§ **Task item**
Beginning with the line that contains "Given: Select Tuning in the setup sidebar" in the material below, print each line exactly until the line that contains "Screen dimensions: 1511x812" has been printed, then stop.

§ **Entries provided**

--- START ---

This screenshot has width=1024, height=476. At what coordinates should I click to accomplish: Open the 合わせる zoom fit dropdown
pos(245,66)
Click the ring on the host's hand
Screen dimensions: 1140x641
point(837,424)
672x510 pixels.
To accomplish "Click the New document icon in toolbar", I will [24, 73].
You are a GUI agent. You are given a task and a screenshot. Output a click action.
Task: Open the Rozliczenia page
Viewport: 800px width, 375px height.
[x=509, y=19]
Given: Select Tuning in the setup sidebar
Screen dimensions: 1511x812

--- END ---
--- START ---

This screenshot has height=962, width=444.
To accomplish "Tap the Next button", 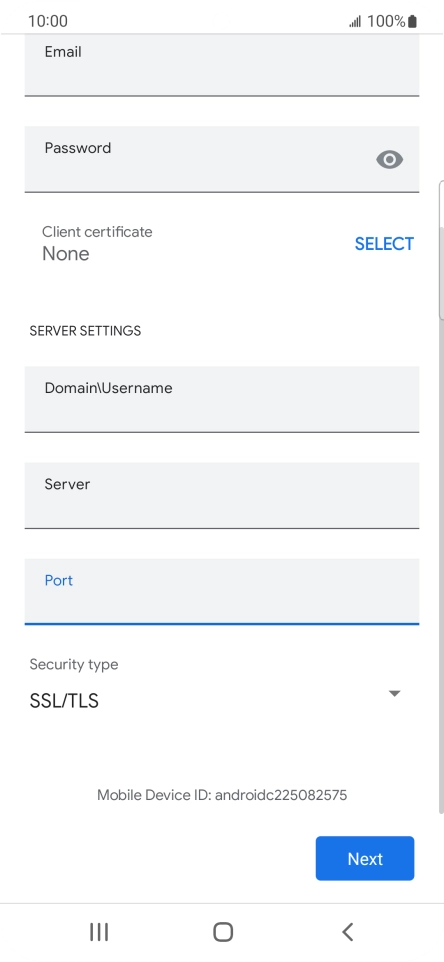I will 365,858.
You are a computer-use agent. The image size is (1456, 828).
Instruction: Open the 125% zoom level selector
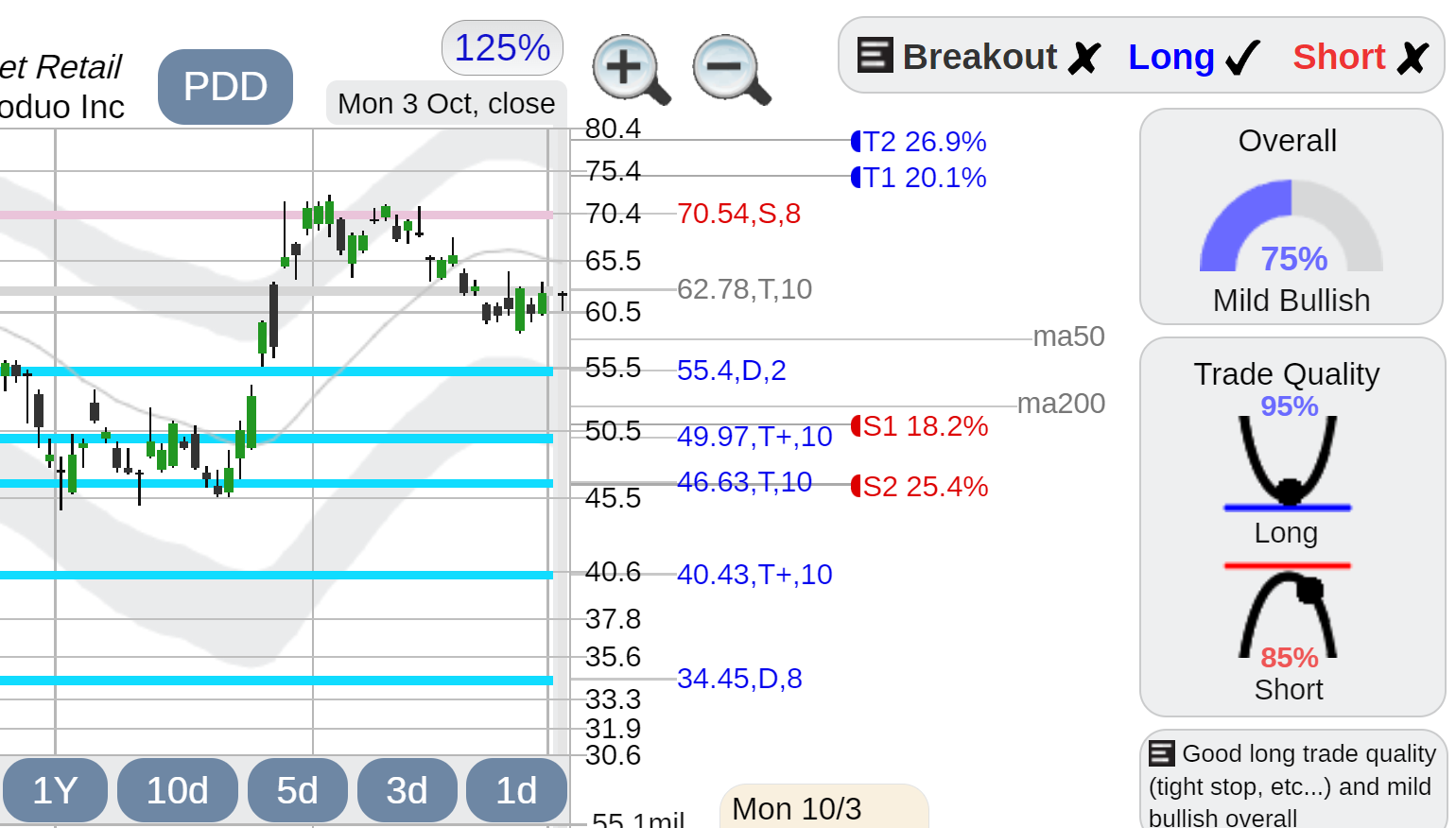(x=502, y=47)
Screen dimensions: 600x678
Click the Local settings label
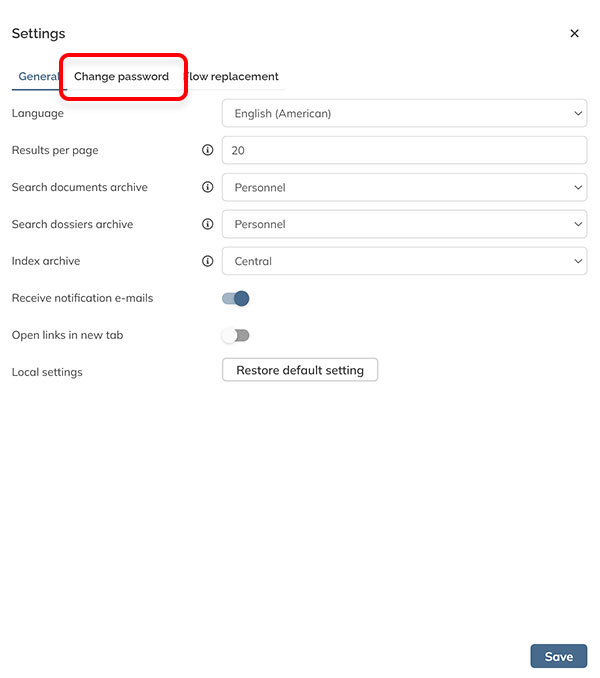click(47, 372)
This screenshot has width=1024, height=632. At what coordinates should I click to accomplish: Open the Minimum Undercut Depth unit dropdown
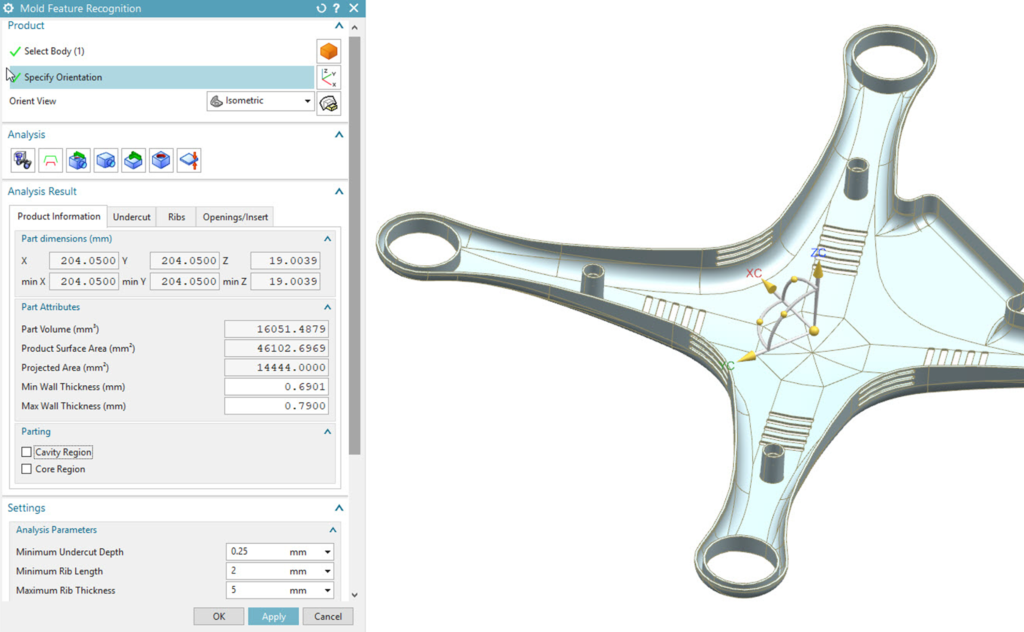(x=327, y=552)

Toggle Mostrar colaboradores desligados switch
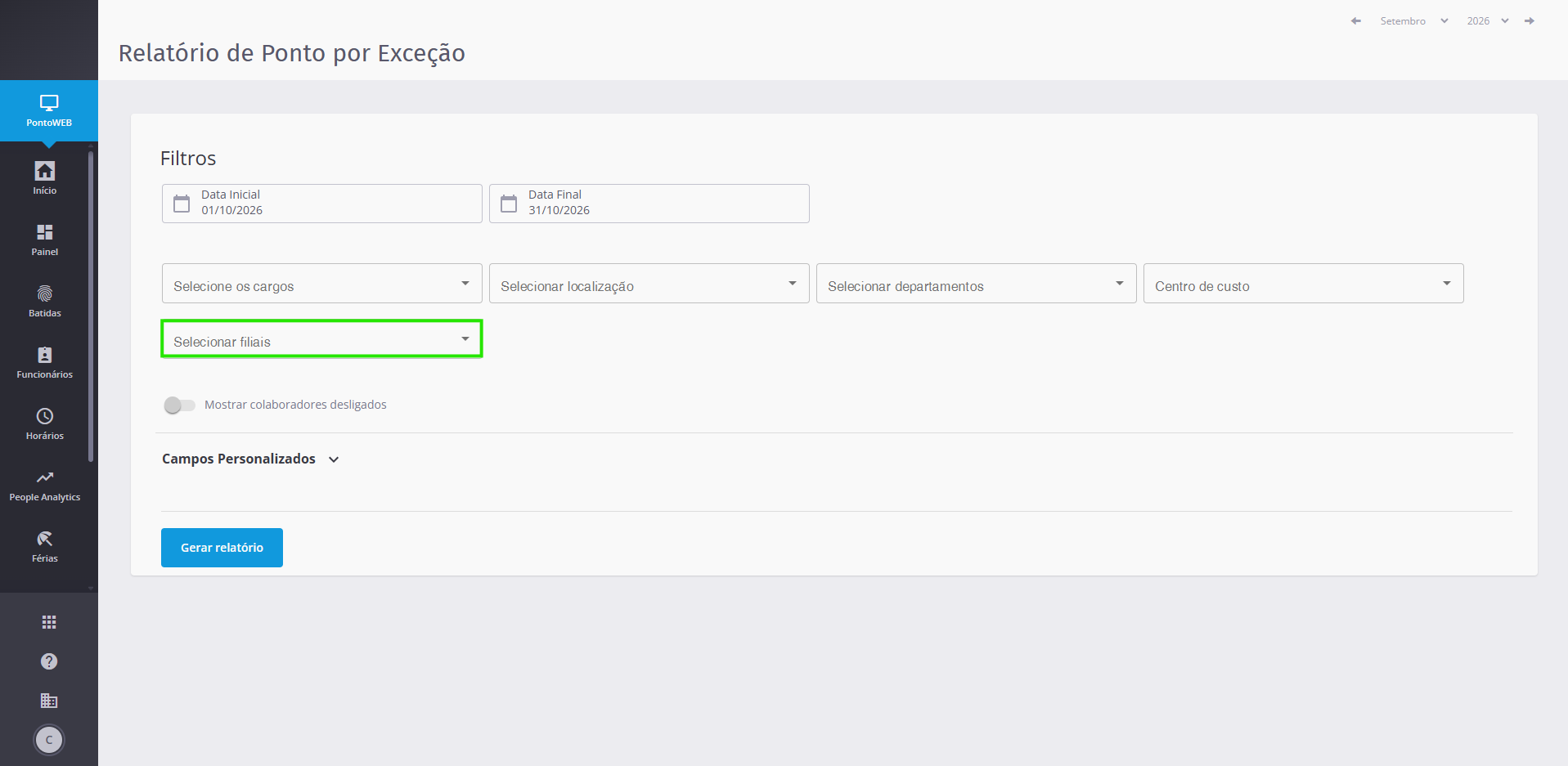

--- END ---
--- START ---

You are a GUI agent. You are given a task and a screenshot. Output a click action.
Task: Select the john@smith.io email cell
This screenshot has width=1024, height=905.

--- END ---

§ **Result of this task**
Given: Select Tuning in the setup sidebar
Screen dimensions: 1511x812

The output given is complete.